Stored items
##########

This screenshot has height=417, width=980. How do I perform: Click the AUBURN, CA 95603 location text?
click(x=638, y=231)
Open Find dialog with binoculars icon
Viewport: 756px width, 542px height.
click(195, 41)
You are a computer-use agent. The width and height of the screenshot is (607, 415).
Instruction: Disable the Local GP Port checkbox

##########

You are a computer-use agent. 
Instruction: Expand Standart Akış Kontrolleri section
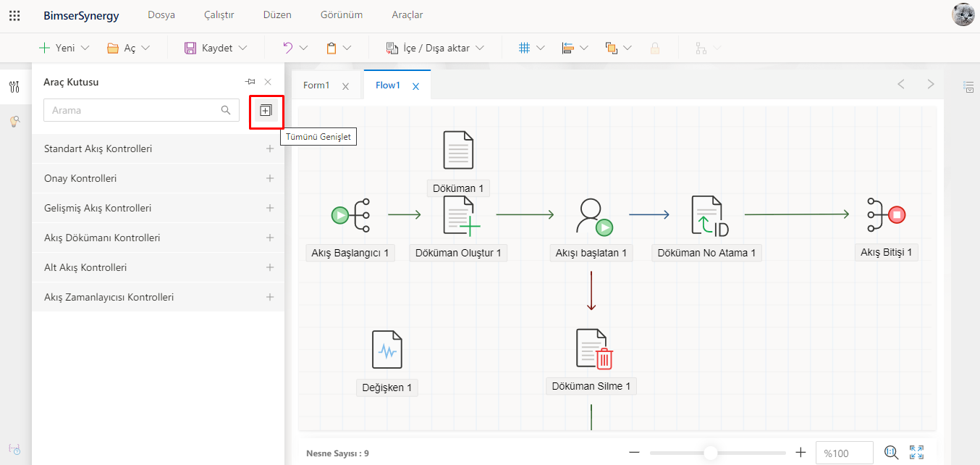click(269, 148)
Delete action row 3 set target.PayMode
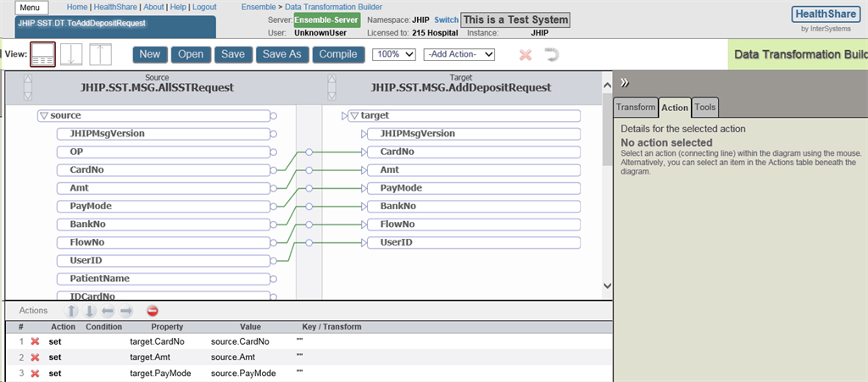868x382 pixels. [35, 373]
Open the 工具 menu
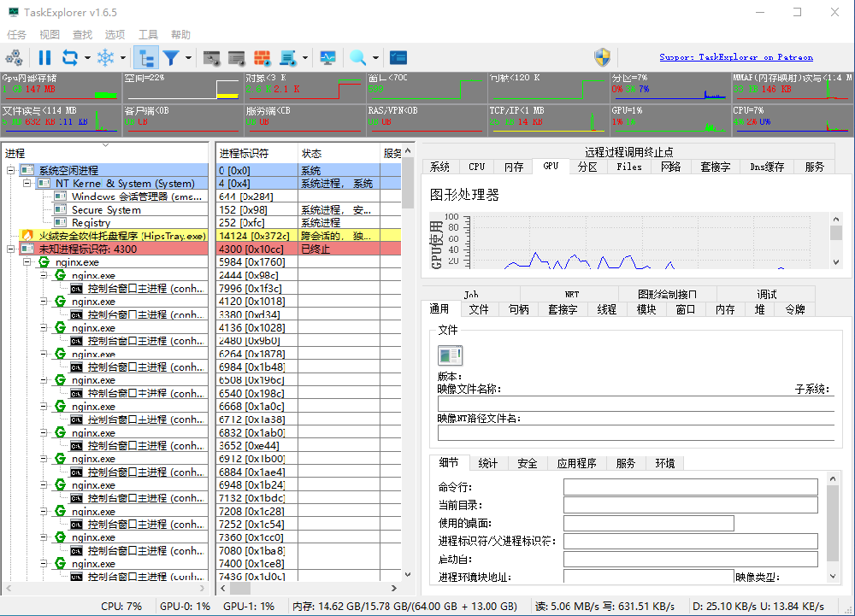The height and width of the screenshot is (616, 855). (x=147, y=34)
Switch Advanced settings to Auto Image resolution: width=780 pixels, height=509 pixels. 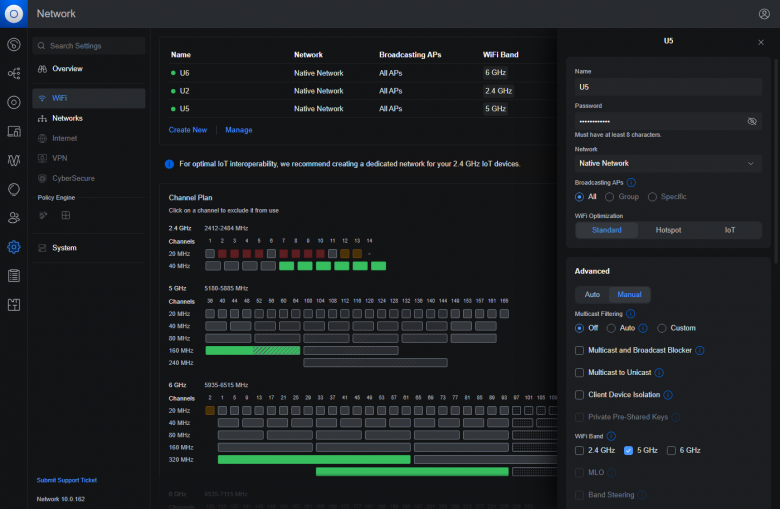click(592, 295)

##########

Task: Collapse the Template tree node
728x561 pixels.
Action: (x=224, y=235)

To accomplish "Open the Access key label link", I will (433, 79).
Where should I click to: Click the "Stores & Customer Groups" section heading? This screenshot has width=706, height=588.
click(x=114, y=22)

##########

▶ PROMPT
Identify the lines of the data that contain the word "agent". Copy each of them.

▶ THE COMPLETED TASK
You are a computer-use agent. The width and height of the screenshot is (607, 415).
You are a computer-use agent. 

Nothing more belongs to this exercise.